PROBLEM TO SOLVE: What is needed is an exact transcription of every record below.
___ RECORDED INFORMATION ___
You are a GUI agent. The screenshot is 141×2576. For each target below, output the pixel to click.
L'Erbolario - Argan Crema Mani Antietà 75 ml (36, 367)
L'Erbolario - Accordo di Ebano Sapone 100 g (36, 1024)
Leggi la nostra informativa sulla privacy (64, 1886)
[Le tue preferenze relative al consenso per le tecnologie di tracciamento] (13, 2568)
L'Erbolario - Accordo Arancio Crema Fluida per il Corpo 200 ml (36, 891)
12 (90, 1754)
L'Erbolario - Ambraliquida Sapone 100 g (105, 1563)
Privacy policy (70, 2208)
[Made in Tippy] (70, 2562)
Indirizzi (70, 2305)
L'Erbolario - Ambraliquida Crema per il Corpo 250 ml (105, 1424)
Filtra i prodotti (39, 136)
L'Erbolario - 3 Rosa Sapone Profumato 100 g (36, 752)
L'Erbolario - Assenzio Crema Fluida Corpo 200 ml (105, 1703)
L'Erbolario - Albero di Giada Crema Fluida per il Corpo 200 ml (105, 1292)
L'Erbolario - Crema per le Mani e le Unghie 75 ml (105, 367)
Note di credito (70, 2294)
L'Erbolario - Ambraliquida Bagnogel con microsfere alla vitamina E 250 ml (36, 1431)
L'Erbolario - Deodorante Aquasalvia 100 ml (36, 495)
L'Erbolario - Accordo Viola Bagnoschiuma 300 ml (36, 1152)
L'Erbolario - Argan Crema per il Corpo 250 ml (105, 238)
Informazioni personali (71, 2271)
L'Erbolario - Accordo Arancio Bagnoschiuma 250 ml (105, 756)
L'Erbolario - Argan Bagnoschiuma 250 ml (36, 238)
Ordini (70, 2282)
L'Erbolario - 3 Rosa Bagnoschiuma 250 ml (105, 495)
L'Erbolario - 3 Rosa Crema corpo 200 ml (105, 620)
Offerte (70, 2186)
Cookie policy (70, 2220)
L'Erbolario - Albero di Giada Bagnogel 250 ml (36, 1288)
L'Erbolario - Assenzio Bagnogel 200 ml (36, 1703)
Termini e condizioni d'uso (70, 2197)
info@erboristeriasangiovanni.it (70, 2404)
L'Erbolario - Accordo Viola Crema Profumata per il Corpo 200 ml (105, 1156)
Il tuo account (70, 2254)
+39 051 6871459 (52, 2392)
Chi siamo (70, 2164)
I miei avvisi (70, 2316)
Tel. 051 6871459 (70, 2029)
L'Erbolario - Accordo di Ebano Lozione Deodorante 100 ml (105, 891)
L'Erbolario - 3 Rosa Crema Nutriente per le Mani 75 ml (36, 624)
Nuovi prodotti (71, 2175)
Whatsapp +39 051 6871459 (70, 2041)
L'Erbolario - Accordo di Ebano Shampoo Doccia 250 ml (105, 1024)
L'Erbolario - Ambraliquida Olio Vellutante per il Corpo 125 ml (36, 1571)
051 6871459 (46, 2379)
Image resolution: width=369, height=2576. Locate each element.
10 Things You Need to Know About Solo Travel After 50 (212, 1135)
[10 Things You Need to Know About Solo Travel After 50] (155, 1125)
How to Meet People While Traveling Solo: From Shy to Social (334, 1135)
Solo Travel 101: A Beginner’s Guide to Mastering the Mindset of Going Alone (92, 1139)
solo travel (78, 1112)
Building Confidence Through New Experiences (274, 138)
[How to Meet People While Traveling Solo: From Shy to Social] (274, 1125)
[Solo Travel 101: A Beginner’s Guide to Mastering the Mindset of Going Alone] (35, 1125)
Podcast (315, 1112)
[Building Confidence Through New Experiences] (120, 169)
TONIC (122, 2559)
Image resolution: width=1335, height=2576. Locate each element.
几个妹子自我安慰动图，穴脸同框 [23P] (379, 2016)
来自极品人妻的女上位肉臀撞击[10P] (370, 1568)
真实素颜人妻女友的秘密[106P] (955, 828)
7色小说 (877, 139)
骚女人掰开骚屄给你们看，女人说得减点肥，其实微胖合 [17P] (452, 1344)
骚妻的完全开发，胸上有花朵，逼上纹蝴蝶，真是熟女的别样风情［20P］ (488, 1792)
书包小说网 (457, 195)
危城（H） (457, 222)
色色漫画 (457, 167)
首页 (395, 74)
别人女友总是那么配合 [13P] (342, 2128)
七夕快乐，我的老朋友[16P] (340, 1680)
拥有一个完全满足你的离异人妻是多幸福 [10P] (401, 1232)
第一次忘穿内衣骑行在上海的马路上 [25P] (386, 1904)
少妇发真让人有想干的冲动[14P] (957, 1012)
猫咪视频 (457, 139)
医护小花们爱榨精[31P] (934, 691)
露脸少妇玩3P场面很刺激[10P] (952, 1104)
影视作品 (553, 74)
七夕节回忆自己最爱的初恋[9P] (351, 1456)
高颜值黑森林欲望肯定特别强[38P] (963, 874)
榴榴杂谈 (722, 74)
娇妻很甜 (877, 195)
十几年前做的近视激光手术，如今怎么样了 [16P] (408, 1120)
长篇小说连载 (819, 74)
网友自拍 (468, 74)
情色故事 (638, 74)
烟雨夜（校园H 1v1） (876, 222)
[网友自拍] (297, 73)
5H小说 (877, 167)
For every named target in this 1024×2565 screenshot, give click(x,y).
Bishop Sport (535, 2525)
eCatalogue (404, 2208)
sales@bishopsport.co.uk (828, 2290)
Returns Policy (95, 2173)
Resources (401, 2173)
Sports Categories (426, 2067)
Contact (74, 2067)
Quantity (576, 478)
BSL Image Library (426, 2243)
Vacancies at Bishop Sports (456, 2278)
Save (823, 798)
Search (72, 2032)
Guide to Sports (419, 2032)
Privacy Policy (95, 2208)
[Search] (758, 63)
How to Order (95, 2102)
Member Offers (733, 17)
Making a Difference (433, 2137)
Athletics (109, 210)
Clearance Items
___
WRITTEN ANSWER:
You are a GUI agent. The screenshot is 141×2576. For each target below, output the pixel to click.
L'Erbolario - Argan Crema Mani Antietà 75 ml (36, 367)
L'Erbolario - Accordo di Ebano Sapone 100 g (36, 1024)
Leggi la nostra informativa sulla privacy (64, 1886)
[Le tue preferenze relative al consenso per le tecnologie di tracciamento] (13, 2568)
L'Erbolario - Accordo Arancio Crema Fluida per il Corpo 200 ml (36, 891)
12 (90, 1754)
L'Erbolario - Ambraliquida Sapone 100 g (105, 1563)
Privacy policy (70, 2208)
[Made in Tippy] (70, 2562)
Indirizzi (70, 2305)
L'Erbolario - Ambraliquida Crema per il Corpo 250 ml (105, 1424)
Filtra i prodotti (39, 136)
L'Erbolario - 3 Rosa Sapone Profumato 100 g (36, 752)
L'Erbolario - Assenzio Crema Fluida Corpo 200 ml (105, 1703)
L'Erbolario - Albero di Giada Crema Fluida per il Corpo 200 ml (105, 1292)
L'Erbolario - Crema per le Mani e le Unghie 75 ml (105, 367)
Note di credito (70, 2294)
L'Erbolario - Ambraliquida Bagnogel con microsfere alla vitamina E 250 ml (36, 1431)
L'Erbolario - Deodorante Aquasalvia 100 ml (36, 495)
L'Erbolario - Accordo Viola Bagnoschiuma 300 ml (36, 1152)
L'Erbolario - Argan Crema per il Corpo 250 ml (105, 238)
Informazioni personali (71, 2271)
L'Erbolario - Accordo Arancio Bagnoschiuma 250 ml (105, 756)
L'Erbolario - Argan Bagnoschiuma 250 ml (36, 238)
Ordini (70, 2282)
L'Erbolario - 3 Rosa Bagnoschiuma 250 ml (105, 495)
L'Erbolario - 3 Rosa Crema corpo 200 ml (105, 620)
Offerte (70, 2186)
Cookie policy (70, 2220)
L'Erbolario - Albero di Giada Bagnogel 250 ml (36, 1288)
L'Erbolario - Assenzio Bagnogel 200 ml (36, 1703)
Termini e condizioni d'uso (70, 2197)
info@erboristeriasangiovanni.it (70, 2404)
L'Erbolario - Accordo Viola Crema Profumata per il Corpo 200 ml (105, 1156)
Il tuo account (70, 2254)
+39 051 6871459 (52, 2392)
Chi siamo (70, 2164)
I miei avvisi (70, 2316)
Tel. 051 6871459 (70, 2029)
L'Erbolario - Accordo di Ebano Lozione Deodorante 100 ml (105, 891)
L'Erbolario - 3 Rosa Crema Nutriente per le Mani 75 ml (36, 624)
Nuovi prodotti (71, 2175)
Whatsapp +39 051 6871459 (70, 2041)
L'Erbolario - Accordo di Ebano Shampoo Doccia 250 ml (105, 1024)
L'Erbolario - Ambraliquida Olio Vellutante per il Corpo 125 ml (36, 1571)
051 6871459 (46, 2379)
Image resolution: width=369, height=2576. Locate each element.
10 Things You Need to Know About Solo Travel After 50 (212, 1135)
[10 Things You Need to Know About Solo Travel After 50] (155, 1125)
How to Meet People While Traveling Solo: From Shy to Social (334, 1135)
Solo Travel 101: A Beginner’s Guide to Mastering the Mindset of Going Alone (92, 1139)
solo travel (78, 1112)
Building Confidence Through New Experiences (274, 138)
[How to Meet People While Traveling Solo: From Shy to Social] (274, 1125)
[Solo Travel 101: A Beginner’s Guide to Mastering the Mindset of Going Alone] (35, 1125)
Podcast (315, 1112)
[Building Confidence Through New Experiences] (120, 169)
TONIC (122, 2559)
Image resolution: width=1335, height=2576. Locate each element.
几个妹子自我安慰动图，穴脸同框 [23P] (379, 2016)
来自极品人妻的女上位肉臀撞击[10P] (370, 1568)
真实素颜人妻女友的秘密[106P] (955, 828)
7色小说 (877, 139)
骚女人掰开骚屄给你们看，女人说得减点肥，其实微胖合 [17P] (452, 1344)
骚妻的完全开发，胸上有花朵，逼上纹蝴蝶，真是熟女的别样风情［20P］ (488, 1792)
书包小说网 (457, 195)
危城（H） (457, 222)
色色漫画 (457, 167)
首页 (395, 74)
别人女友总是那么配合 [13P] (342, 2128)
七夕快乐，我的老朋友[16P] (340, 1680)
拥有一个完全满足你的离异人妻是多幸福 [10P] (401, 1232)
第一次忘穿内衣骑行在上海的马路上 [25P] (386, 1904)
少妇发真让人有想干的冲动[14P] (957, 1012)
猫咪视频 (457, 139)
医护小花们爱榨精[31P] (934, 691)
露脸少妇玩3P场面很刺激[10P] (952, 1104)
影视作品 (553, 74)
七夕节回忆自己最爱的初恋[9P] (351, 1456)
高颜值黑森林欲望肯定特别强[38P] (963, 874)
榴榴杂谈 (722, 74)
娇妻很甜 (877, 195)
十几年前做的近视激光手术，如今怎么样了 [16P] (408, 1120)
长篇小说连载 (819, 74)
网友自拍 (468, 74)
情色故事 (638, 74)
烟雨夜（校园H 1v1） (876, 222)
[网友自拍] (297, 73)
5H小说 (877, 167)
For every named target in this 1024×2565 screenshot, give click(x,y).
Bishop Sport (535, 2525)
eCatalogue (404, 2208)
sales@bishopsport.co.uk (828, 2290)
Returns Policy (95, 2173)
Resources (401, 2173)
Sports Categories (426, 2067)
Contact (74, 2067)
Quantity (576, 478)
BSL Image Library (426, 2243)
Vacancies at Bishop Sports (456, 2278)
Save (823, 798)
Search (72, 2032)
Guide to Sports (419, 2032)
Privacy Policy (95, 2208)
[Search] (758, 63)
How to Order (95, 2102)
Member Offers (733, 17)
Making a Difference (433, 2137)
Athletics (109, 210)
Clearance Items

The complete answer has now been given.